Strong Child Nutrition Programs Are Critical for Latino Children and Families

Through the Child Nutrition and Women, Infants, and Children (WIC) Reauthorization Act, Congress has the opportunity to invest in the health and well-being of millions of children and families, including Latinos. Reauthorization should maintain and strengthen the critical child nutrition programs authorized under the Healthy Hunger-Free Kids Act of 2010, and ensure that low-income children have access to healthy meals and snacks at school, in after-school programs, and during the summer months. These programs are particularly important for Latino children and their opportunity and ability to lead healthy, productive lives.

Latino children face critical health disparities in their communities and are more likely to struggle with hunger and chronic health conditions like obesity than their peers. Low-income children, including 4.7 million Latino children living in food-insecure households, count on child nutrition programs to act as a buffer against hunger throughout the year.

The National School Lunch Program and the School Breakfast Program hold particular importance for the Latino community. Seven million Latino children receive free and reduced-price school meals every day, accounting for one-third of all students participating in the program. Children living in households struggling with hunger consume 26% of their daily calories during school meals, compared to 16% for other children. It is critical that Latino children, especially those at risk of going hungry, have consistent access to healthy, nutritious food that might not be available at home.

It is not just at school where Latino children benefit from child nutrition programs.

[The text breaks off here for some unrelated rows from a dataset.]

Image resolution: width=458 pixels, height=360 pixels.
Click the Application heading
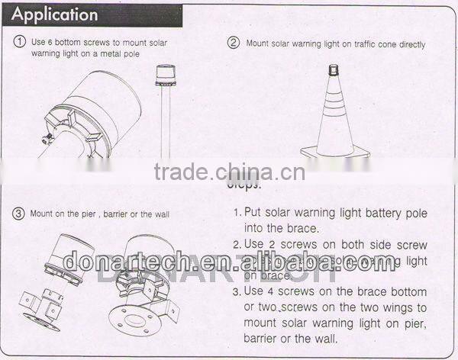coord(56,14)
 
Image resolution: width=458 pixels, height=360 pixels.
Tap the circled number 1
coord(20,43)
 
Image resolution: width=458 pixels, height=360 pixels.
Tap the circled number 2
coord(234,43)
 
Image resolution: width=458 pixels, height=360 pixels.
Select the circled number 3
coord(19,214)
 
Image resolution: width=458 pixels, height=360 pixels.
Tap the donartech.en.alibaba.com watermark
coord(229,261)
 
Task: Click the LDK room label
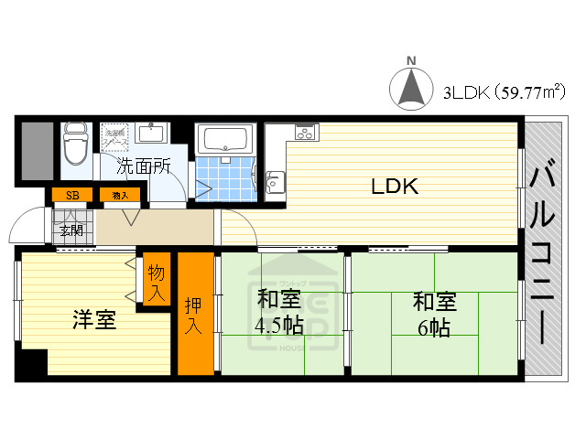tap(395, 187)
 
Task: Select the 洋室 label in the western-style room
tap(94, 320)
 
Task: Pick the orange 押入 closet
tap(194, 314)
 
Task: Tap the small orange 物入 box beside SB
tap(120, 195)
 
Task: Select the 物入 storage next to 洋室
tap(157, 284)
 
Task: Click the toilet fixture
tap(73, 145)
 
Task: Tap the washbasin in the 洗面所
tap(152, 134)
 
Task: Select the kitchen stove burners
tap(304, 132)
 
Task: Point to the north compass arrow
tap(411, 88)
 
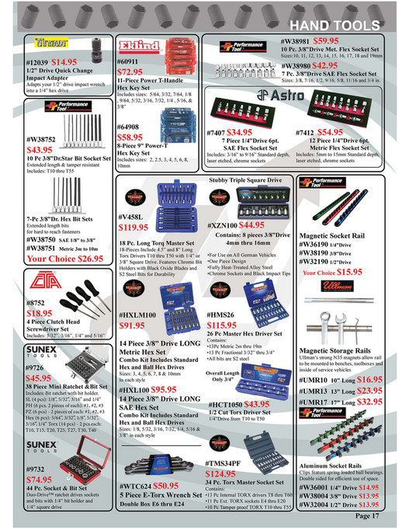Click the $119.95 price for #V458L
click(x=136, y=228)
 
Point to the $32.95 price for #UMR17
click(x=369, y=402)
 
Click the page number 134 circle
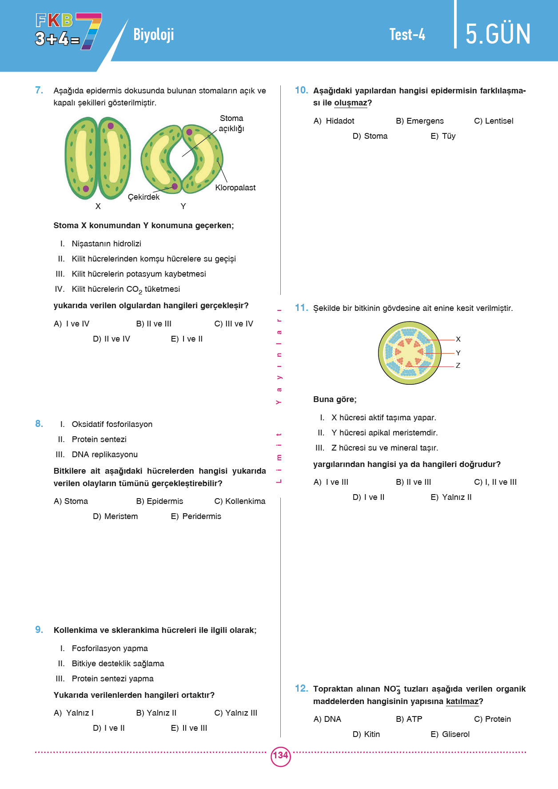(x=280, y=756)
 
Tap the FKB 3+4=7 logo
(x=68, y=31)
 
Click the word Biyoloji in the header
(x=153, y=34)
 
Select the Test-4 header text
(x=407, y=35)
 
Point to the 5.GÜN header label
(x=498, y=34)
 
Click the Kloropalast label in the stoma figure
(x=235, y=188)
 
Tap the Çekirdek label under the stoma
(x=143, y=197)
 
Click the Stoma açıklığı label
(x=231, y=123)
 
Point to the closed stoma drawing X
(x=98, y=158)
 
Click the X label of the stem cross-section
(x=458, y=339)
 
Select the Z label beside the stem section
(x=458, y=366)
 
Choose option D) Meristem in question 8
(x=116, y=516)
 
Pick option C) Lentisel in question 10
(x=494, y=121)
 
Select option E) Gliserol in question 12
(x=450, y=734)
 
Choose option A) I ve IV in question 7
(x=72, y=324)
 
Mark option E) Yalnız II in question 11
(x=451, y=497)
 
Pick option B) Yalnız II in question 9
(x=156, y=713)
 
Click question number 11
(x=301, y=308)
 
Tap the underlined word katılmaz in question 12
(x=462, y=702)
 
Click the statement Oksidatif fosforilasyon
(x=112, y=424)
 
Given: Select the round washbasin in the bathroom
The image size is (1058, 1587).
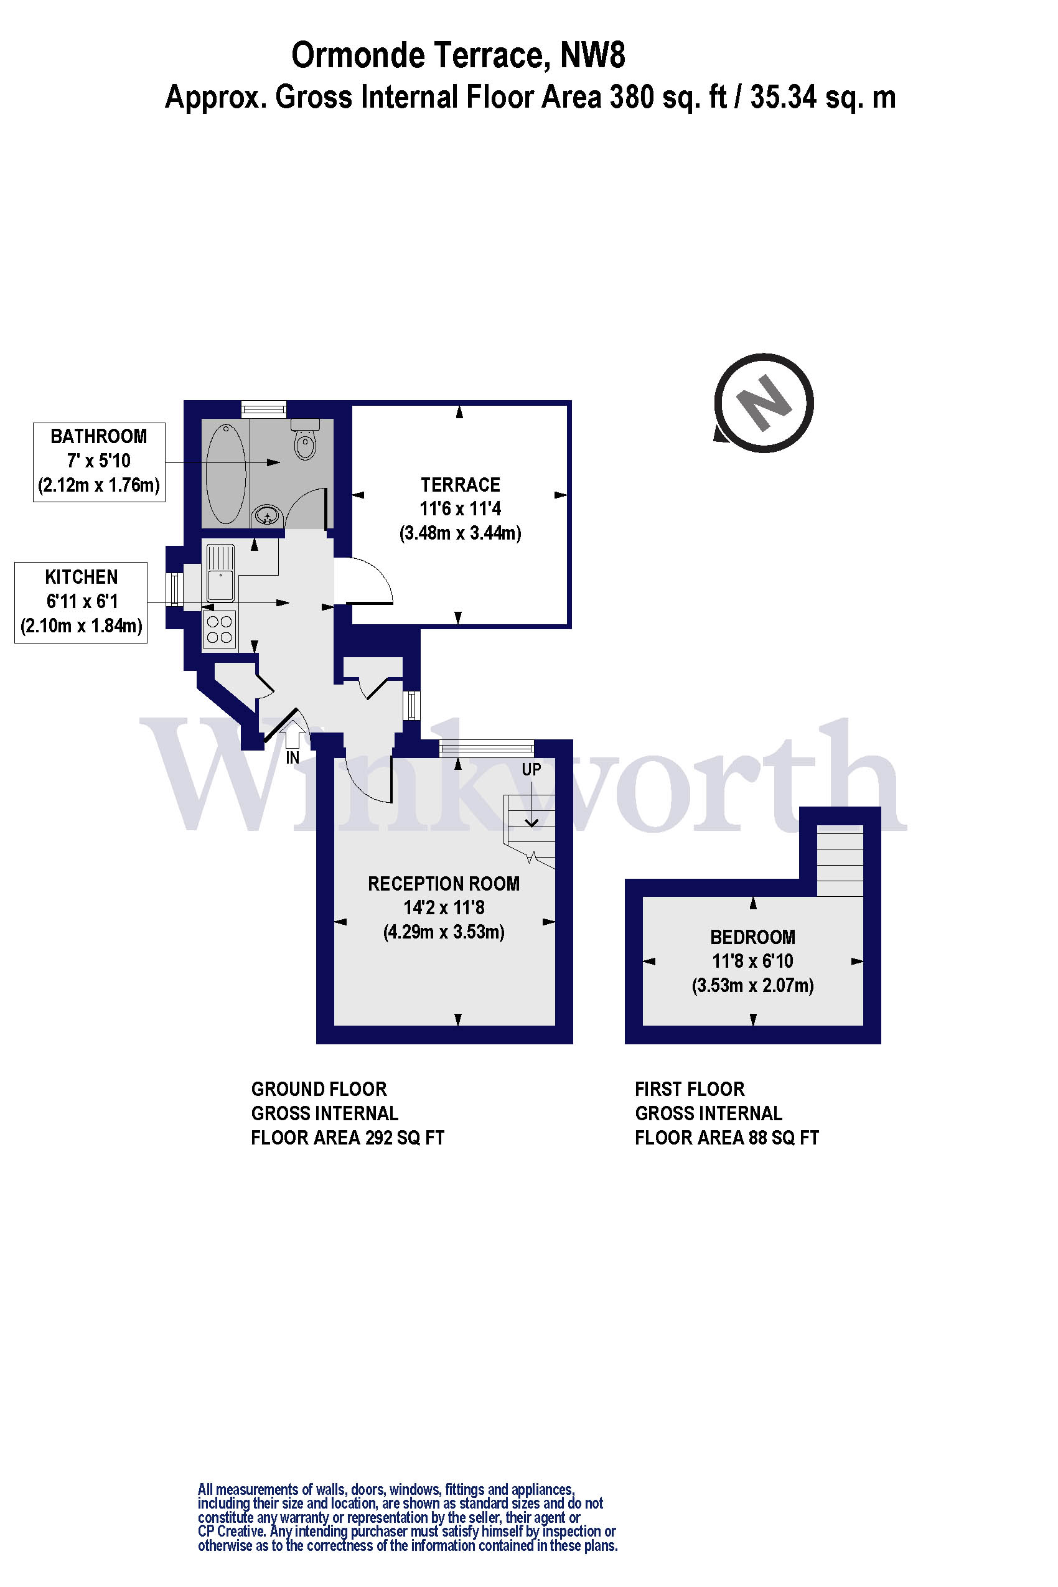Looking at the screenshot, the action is [268, 517].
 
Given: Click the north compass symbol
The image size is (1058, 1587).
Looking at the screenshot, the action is [763, 403].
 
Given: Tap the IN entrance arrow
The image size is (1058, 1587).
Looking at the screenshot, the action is [291, 734].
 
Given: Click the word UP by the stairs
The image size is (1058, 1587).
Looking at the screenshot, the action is [531, 769].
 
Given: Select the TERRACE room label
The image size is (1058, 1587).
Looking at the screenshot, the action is [460, 485].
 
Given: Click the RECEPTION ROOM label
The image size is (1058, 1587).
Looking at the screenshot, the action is [443, 884].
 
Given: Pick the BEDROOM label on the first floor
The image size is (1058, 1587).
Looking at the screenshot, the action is [752, 937].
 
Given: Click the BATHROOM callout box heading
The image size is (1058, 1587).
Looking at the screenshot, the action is [98, 436].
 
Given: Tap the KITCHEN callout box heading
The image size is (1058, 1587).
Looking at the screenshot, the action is [81, 577].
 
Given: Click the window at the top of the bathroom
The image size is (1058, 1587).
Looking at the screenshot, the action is [264, 408].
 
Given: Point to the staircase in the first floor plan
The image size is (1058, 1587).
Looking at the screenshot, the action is [840, 860].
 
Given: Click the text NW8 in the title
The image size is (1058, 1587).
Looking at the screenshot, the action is [592, 55].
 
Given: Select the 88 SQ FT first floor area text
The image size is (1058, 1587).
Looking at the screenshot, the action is [784, 1138].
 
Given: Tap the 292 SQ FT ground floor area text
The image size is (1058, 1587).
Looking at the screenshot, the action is [405, 1138].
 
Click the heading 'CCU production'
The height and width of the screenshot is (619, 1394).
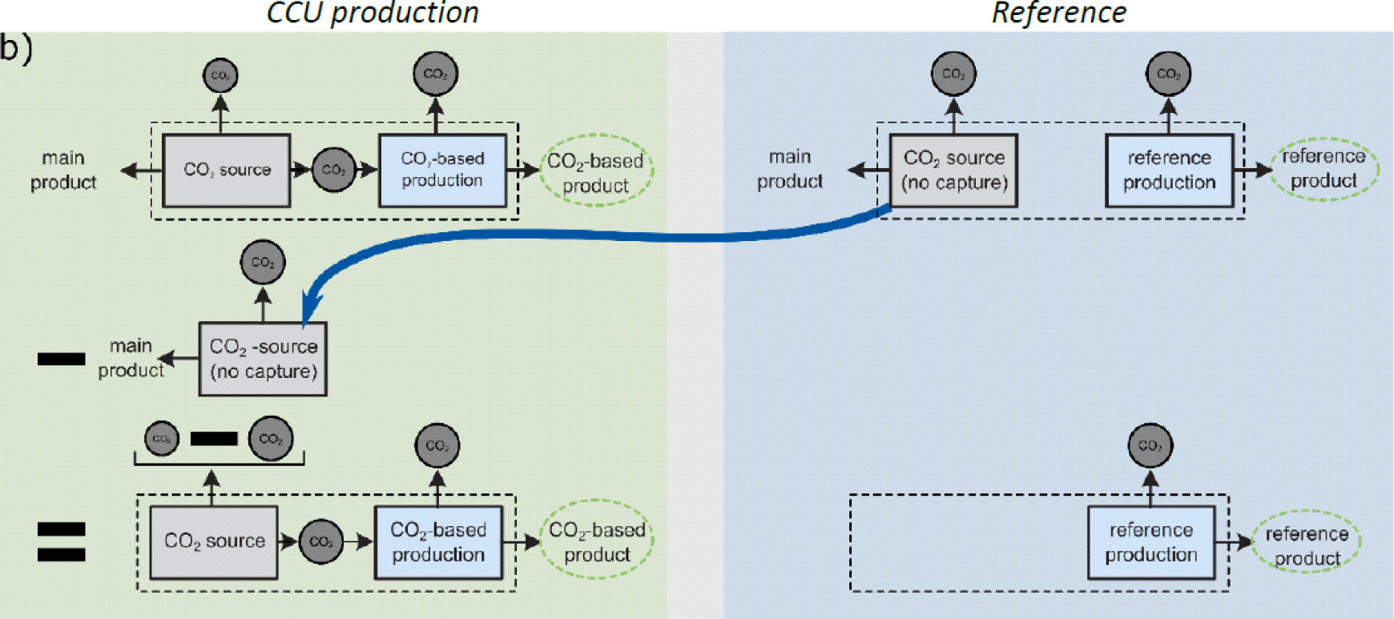373,13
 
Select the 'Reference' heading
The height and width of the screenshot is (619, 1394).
1058,13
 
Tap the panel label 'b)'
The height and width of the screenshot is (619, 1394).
16,48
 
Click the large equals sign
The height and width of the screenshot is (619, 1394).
61,542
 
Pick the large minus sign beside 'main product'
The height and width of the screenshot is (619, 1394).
61,359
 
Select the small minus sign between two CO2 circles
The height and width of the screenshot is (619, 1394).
214,439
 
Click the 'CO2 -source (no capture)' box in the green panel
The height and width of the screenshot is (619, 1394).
263,359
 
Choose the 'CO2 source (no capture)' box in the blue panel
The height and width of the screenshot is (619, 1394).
953,171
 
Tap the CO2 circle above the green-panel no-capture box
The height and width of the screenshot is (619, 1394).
263,262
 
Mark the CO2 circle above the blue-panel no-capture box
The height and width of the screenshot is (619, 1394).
953,74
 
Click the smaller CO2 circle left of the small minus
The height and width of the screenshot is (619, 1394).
162,439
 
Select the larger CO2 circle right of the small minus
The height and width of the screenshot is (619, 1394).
271,439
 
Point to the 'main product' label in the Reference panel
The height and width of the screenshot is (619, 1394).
790,169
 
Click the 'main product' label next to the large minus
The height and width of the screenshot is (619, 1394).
131,358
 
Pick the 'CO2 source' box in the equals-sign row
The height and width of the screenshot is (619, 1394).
214,542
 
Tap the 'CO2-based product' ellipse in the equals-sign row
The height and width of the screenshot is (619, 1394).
597,542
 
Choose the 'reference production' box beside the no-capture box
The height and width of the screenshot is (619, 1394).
1169,171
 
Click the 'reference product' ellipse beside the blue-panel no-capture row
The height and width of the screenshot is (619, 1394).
1323,168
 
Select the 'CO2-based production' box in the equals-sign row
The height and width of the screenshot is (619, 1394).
438,542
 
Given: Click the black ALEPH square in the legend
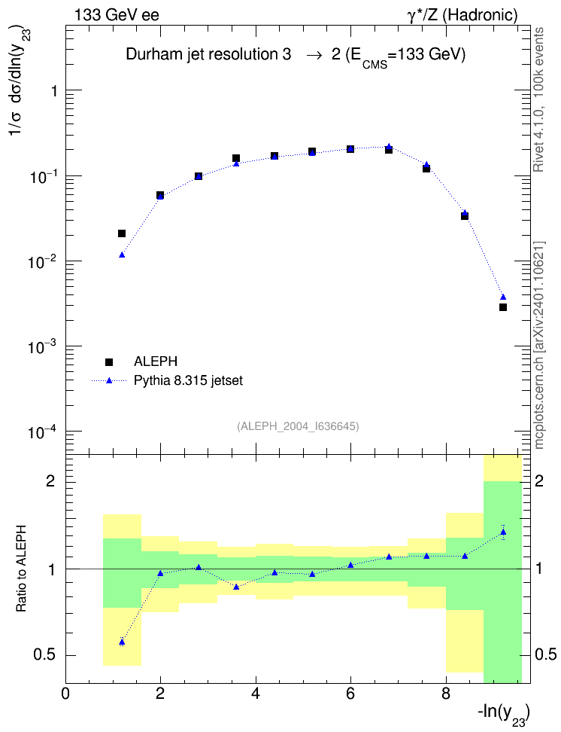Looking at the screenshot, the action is [x=109, y=361].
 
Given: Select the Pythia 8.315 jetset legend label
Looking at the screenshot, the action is [x=189, y=381].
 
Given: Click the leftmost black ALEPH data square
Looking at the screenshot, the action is [x=122, y=233].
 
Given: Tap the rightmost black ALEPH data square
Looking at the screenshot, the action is [x=502, y=307].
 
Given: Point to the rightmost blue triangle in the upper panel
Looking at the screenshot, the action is [x=502, y=297].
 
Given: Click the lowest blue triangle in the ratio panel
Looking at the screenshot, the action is [x=122, y=642].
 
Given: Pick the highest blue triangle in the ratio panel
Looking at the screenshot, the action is [x=502, y=532].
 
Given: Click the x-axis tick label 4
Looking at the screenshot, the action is [x=256, y=694].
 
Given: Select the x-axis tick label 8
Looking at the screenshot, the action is [x=446, y=694].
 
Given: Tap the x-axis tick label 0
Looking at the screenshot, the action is [x=65, y=694].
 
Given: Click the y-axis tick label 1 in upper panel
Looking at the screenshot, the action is [x=54, y=90].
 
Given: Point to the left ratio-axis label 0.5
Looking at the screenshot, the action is [x=45, y=655].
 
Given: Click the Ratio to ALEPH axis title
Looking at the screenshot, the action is [x=21, y=569].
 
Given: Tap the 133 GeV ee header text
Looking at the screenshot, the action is [x=117, y=15].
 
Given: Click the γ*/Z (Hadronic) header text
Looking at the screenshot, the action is [x=462, y=15].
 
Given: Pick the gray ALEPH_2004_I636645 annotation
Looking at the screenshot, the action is [x=298, y=426].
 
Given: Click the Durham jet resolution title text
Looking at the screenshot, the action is [x=296, y=56].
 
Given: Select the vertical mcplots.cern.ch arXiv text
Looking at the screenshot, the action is [x=539, y=346].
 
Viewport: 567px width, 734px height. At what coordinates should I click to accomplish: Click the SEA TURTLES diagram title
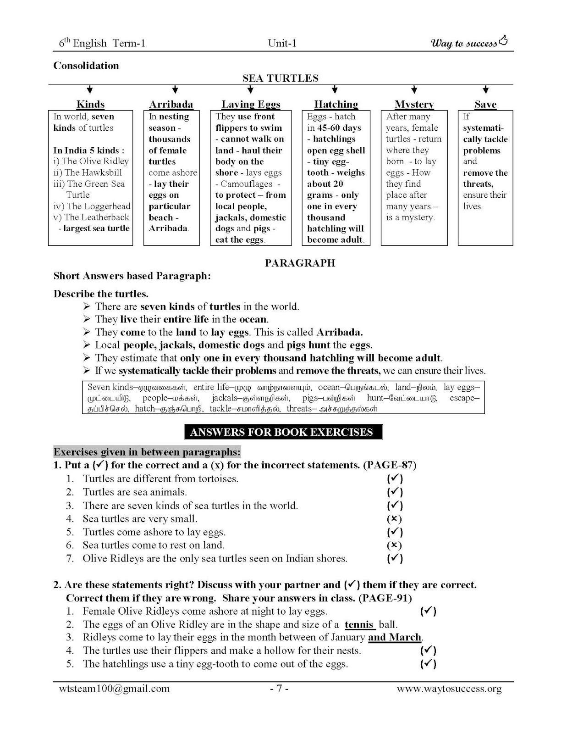pos(280,78)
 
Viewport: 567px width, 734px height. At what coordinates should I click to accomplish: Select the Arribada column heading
pos(171,104)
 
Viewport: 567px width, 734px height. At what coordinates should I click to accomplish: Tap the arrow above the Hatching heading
pos(335,89)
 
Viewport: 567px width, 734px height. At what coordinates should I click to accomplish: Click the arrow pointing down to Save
pos(485,89)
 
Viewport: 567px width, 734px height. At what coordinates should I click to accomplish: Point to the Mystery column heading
pos(414,104)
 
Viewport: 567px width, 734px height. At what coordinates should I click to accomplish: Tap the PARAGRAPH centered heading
pos(300,263)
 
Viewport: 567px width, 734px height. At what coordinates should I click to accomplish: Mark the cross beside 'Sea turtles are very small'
pos(394,519)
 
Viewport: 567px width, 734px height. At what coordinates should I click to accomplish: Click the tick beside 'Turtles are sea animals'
pos(395,492)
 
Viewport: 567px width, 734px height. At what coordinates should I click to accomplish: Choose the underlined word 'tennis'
pos(360,624)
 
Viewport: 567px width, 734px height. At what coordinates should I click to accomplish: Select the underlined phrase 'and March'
pos(395,637)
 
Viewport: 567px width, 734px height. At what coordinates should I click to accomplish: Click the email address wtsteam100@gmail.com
pos(114,689)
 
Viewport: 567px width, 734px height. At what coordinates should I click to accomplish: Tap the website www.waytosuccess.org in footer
pos(449,689)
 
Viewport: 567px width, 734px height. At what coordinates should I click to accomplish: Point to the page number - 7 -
pos(279,689)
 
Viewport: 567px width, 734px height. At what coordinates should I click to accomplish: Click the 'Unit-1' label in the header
pos(282,43)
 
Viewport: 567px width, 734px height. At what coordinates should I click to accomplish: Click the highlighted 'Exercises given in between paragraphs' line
pos(147,452)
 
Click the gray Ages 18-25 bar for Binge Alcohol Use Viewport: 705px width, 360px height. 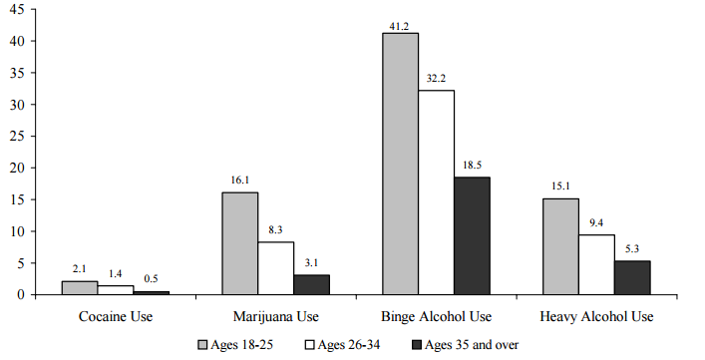399,164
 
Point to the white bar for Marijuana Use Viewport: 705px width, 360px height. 275,267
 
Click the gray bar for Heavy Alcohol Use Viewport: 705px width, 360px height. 559,246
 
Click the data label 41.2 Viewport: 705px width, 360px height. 399,25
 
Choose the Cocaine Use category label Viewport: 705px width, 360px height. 114,317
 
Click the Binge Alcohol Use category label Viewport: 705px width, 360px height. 436,317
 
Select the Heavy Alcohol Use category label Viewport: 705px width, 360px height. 596,317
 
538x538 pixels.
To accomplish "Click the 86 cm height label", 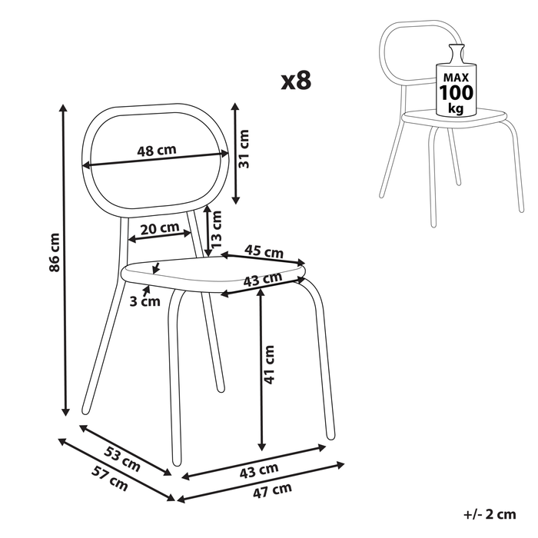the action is [55, 252].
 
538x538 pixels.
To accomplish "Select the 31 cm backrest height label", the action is [244, 148].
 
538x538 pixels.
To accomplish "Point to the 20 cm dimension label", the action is [160, 228].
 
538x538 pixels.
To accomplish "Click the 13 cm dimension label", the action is [216, 229].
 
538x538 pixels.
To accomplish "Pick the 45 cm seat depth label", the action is [264, 251].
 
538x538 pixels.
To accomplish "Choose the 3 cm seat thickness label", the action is [144, 301].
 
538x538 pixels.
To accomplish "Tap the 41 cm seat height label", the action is [269, 364].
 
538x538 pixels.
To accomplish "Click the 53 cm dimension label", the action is [122, 459].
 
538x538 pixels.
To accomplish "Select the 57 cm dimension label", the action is [110, 478].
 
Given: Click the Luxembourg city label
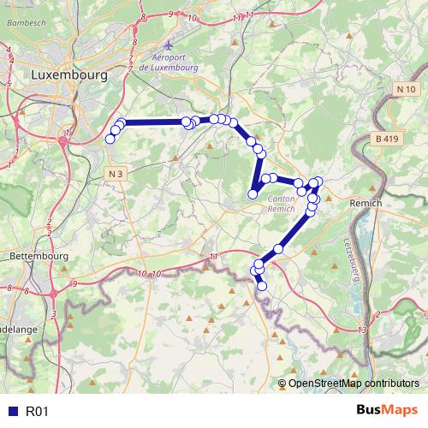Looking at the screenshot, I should (68, 74).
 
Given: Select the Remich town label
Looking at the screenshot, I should (367, 203).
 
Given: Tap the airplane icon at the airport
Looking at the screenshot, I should (169, 43).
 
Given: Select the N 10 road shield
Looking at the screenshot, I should (406, 89).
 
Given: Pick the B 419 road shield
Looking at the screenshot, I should (387, 138).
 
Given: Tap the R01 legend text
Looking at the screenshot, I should (37, 412).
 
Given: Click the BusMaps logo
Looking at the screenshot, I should (387, 411).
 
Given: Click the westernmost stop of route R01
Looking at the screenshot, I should (110, 139).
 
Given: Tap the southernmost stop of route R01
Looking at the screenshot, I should (262, 286).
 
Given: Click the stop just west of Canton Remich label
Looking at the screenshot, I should (253, 194).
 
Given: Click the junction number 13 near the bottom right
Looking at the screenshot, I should (363, 330).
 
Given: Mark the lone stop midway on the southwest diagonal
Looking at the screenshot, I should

The Child and Adult Care Food Program provides nutritious meals and snacks for preschool-aged children in day care and school-aged children in after-school programs. Latino children have high participation rates in this program; 30% of four-year-olds in this program are Latino, compared to 20% of children younger than five overall. Studies show that low-income toddlers and preschool-aged children enrolled in the program are more likely to have a healthy weight for their age than their peers in child care with meals supplied from home.

For 70 years, federal child nutrition programs have played a vital role in ensuring that all children have the opportunity to grow up healthy. Increasing access to healthy, affordable food decreases hunger, improves academic success, and allows children to thrive. By reauthorizing these important programs, Congress has the opportunity to affirm its commitment to the health and well-being of America’s future.